步骤三:拟合出车道线后对在图像中对每一车道线位置进行标记,将图像由RGB色彩空间转换到HSV色彩空间,HSV是一种将RGB色彩空间中的点在倒圆锥体中的表示方法,HSV即H:色相(Hue)、S:饱和度(Saturation)、V:亮度(Value),黄色、白色的饱和度参数会产生明显的区分,如图2所示,白色的S(饱和度)参数值介于[0,30]之间,而黄色的S参数介于[43,255]之间,两者存在着清晰的界限,因此可利用黄、白两色的饱和度数值差异区分出对应的黄白车道线。
随后对图像做窗口滑动处理,设定车道线长度阈值,此实例设定阈值为80个周向连续像素,根据图像车道线标记位置的像素连续性判断对应车道线为虚线还是实线,综合以上信息即可得出对应的车道线类型:黄色实线、黄色虚线、白色实线、白色虚线。
步骤四:依据透视变换逆矩阵将俯瞰图像还原为原始图像,上述步骤检测标记的车道线及对应线型也会还原到原始图像中,此实例中识别到图像中包含四条车道线,从右到左依次为黄色实线、白色虚线、白色虚线、黄色实线。从路侧设备(RSU)的广播信息得知,此处路段共有三条车道,车道线从右到左的顺序为黄色实线、白色虚线、白色虚线、黄色实线,与车侧检测到的车道线顺序线型相同,即可确认当前检测结果的正确性。
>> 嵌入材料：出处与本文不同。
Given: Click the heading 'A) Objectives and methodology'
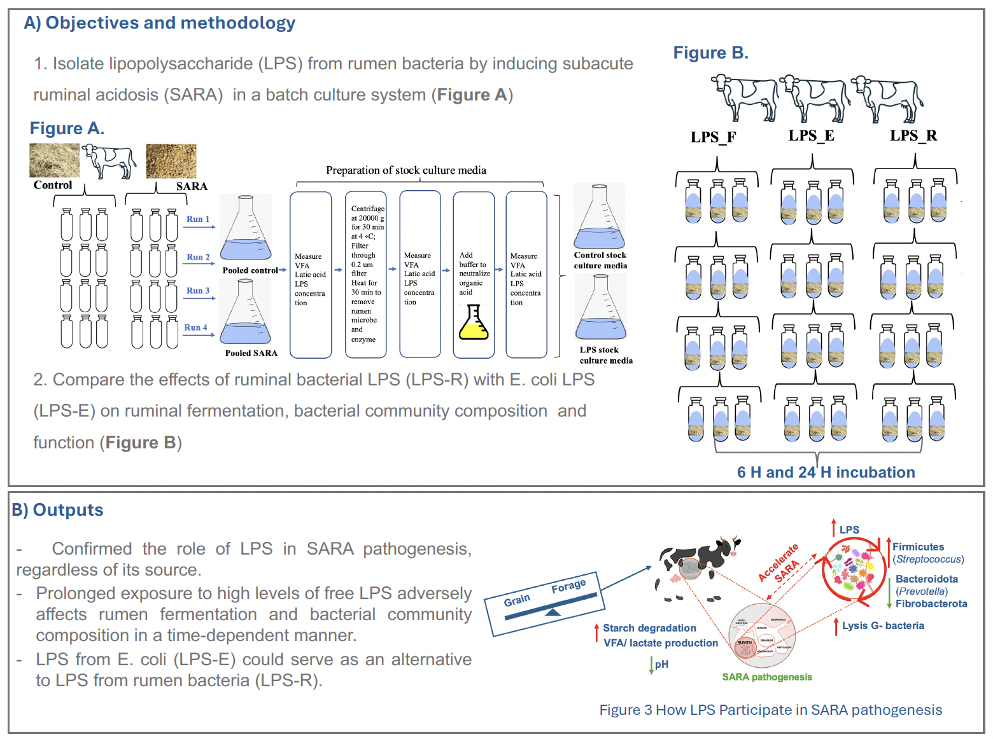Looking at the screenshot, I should [159, 23].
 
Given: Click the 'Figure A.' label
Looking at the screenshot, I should [67, 128].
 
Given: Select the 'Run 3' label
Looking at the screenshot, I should [197, 291].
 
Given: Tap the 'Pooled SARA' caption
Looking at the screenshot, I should [251, 353].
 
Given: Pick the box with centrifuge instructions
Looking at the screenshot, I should [365, 274].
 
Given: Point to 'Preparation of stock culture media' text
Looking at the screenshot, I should [406, 170].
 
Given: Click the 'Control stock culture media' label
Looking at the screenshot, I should [600, 260].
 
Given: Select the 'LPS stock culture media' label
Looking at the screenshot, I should [605, 355].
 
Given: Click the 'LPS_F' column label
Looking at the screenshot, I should [713, 137].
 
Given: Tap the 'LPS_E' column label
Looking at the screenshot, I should [811, 135].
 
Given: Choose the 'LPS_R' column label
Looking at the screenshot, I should [913, 135].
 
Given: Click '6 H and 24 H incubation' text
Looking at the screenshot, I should [826, 473].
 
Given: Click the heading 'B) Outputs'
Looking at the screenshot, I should [58, 510].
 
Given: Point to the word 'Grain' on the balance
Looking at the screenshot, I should [516, 600].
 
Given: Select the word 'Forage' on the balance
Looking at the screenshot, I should [568, 586].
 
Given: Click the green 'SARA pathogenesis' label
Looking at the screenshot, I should [766, 677].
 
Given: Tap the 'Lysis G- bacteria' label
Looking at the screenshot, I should [882, 626].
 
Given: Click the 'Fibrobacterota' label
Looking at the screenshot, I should [931, 604].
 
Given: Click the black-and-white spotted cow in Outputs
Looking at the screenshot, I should [697, 563].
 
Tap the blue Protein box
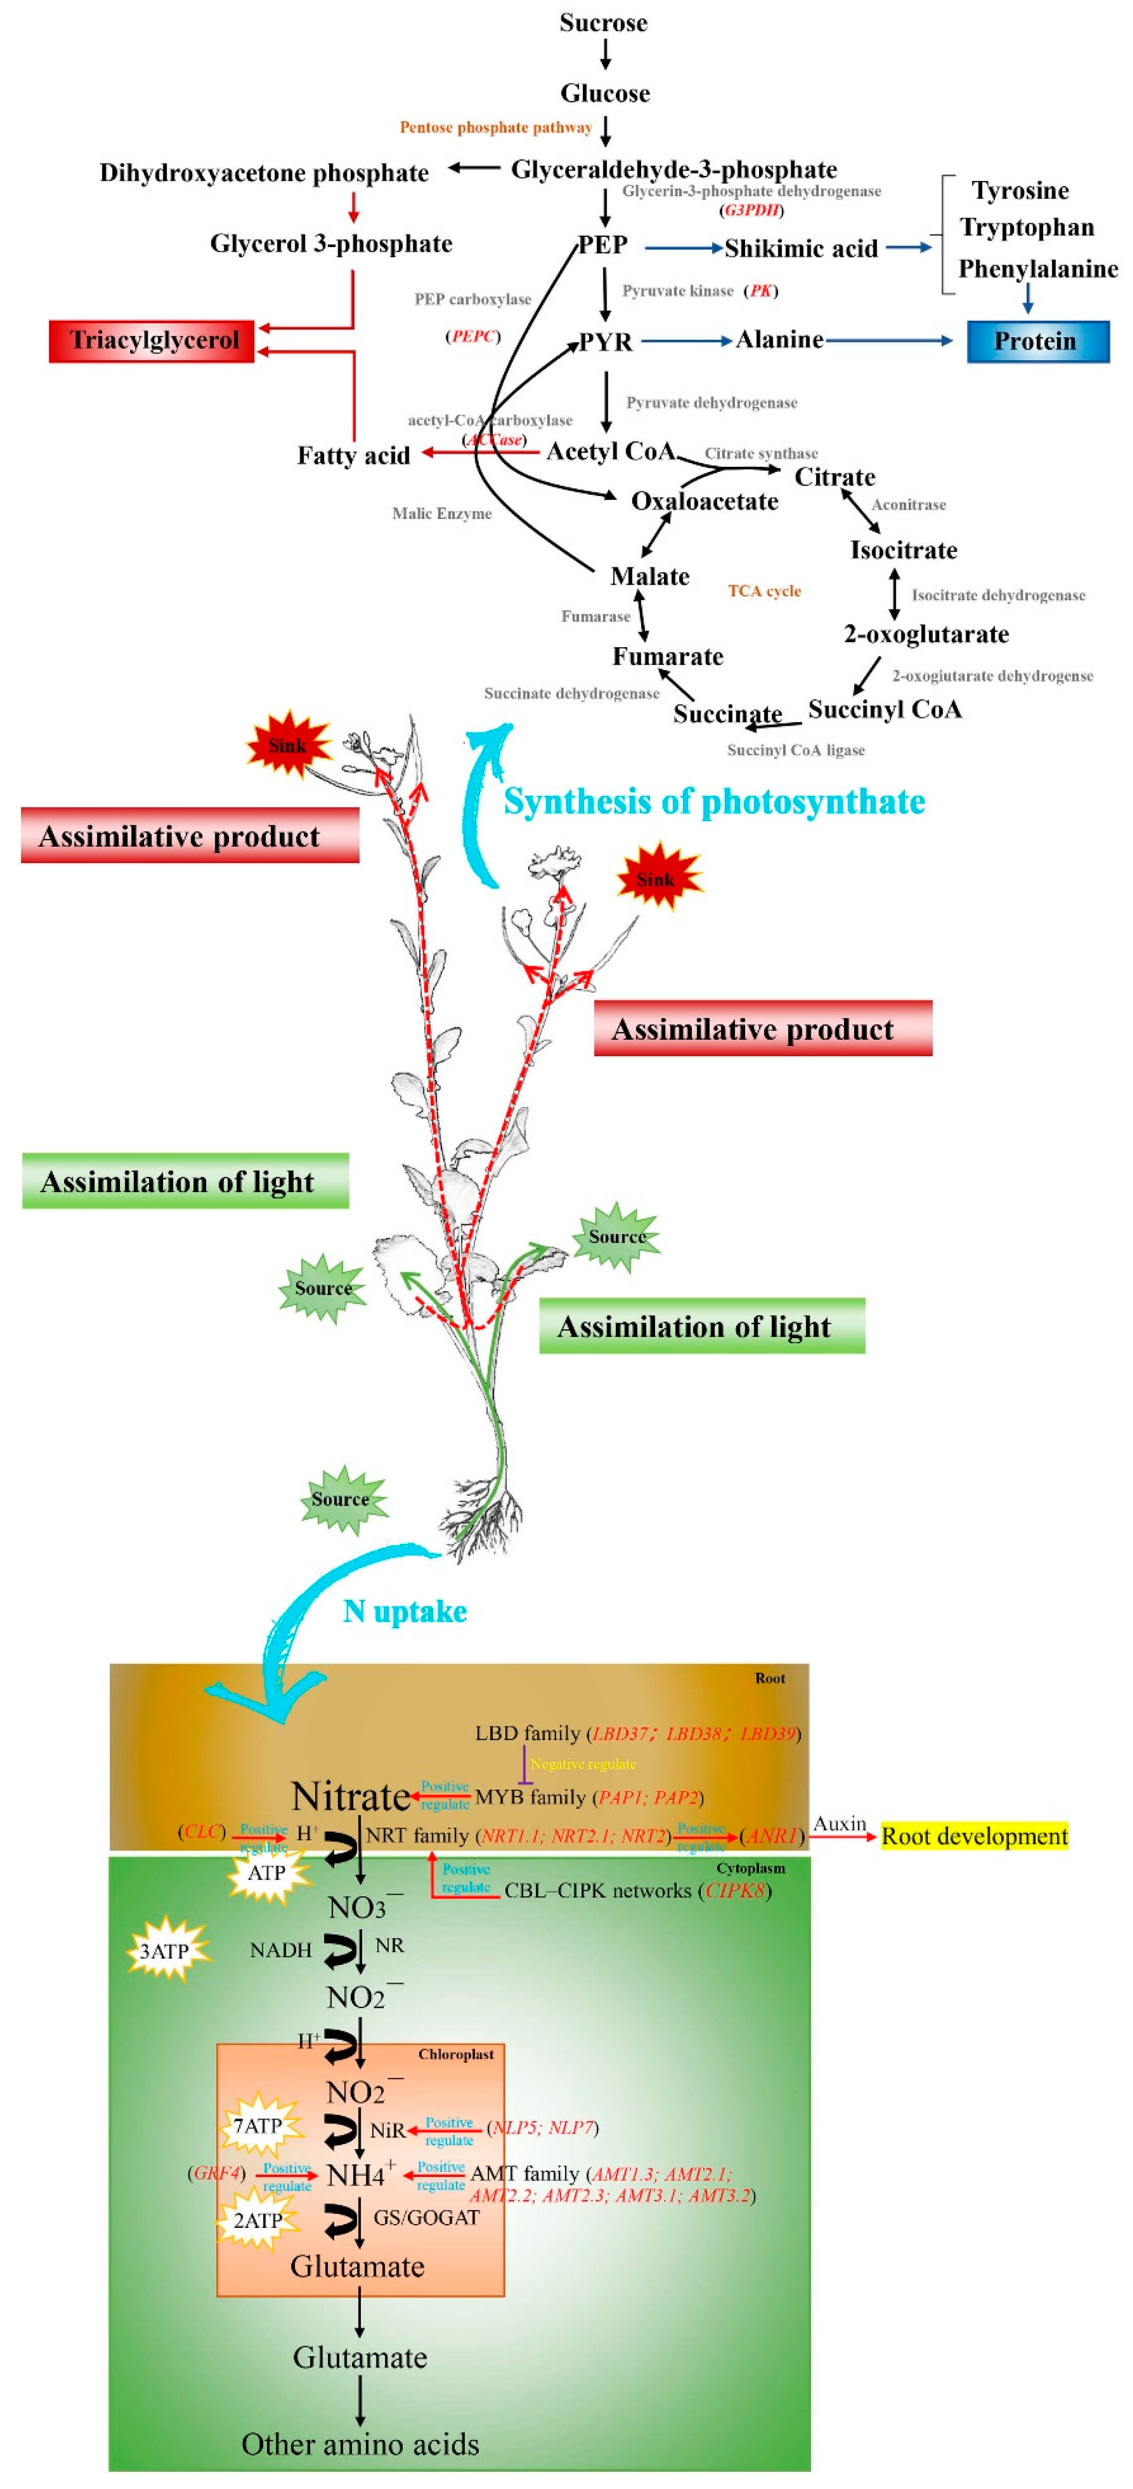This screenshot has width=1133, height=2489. pos(1037,341)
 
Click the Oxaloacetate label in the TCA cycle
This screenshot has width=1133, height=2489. pos(704,500)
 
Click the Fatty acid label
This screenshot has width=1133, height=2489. pos(353,455)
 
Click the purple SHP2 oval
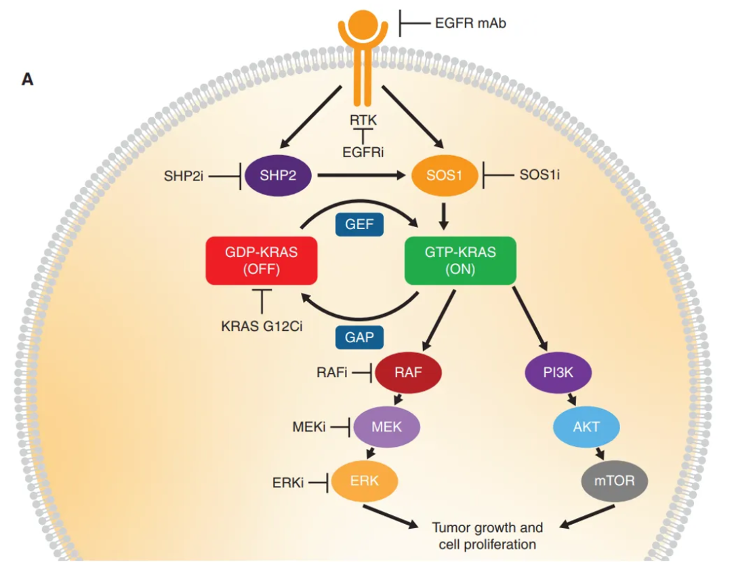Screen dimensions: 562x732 pyautogui.click(x=278, y=176)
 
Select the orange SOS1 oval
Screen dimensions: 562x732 pyautogui.click(x=445, y=176)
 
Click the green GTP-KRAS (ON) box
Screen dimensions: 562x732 pyautogui.click(x=460, y=260)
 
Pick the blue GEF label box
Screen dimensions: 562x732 pyautogui.click(x=360, y=224)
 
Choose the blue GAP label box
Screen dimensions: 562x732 pyautogui.click(x=360, y=337)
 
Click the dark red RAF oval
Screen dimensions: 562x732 pyautogui.click(x=409, y=372)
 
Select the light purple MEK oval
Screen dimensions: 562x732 pyautogui.click(x=387, y=427)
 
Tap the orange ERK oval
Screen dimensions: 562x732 pyautogui.click(x=364, y=482)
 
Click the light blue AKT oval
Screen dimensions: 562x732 pyautogui.click(x=586, y=427)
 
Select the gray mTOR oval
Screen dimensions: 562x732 pyautogui.click(x=615, y=482)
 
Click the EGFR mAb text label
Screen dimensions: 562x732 pyautogui.click(x=470, y=24)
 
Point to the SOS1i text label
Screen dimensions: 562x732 pyautogui.click(x=540, y=176)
步骤五:在确认当前车道数为3、车道线数为4后,将由Hough变换检测到的四条车道线沿y轴方向做投影,记录投影后的线段矢量方向,如图3所示,从右到左依次为x轴负方向、x轴负方向、x轴正方向、x轴正方向,第二、第三车道线投影矢量方向相反,即可确认车辆当前所在车道位于这两条车道线之间,所以可以得出结论:车辆当前处于第二车道。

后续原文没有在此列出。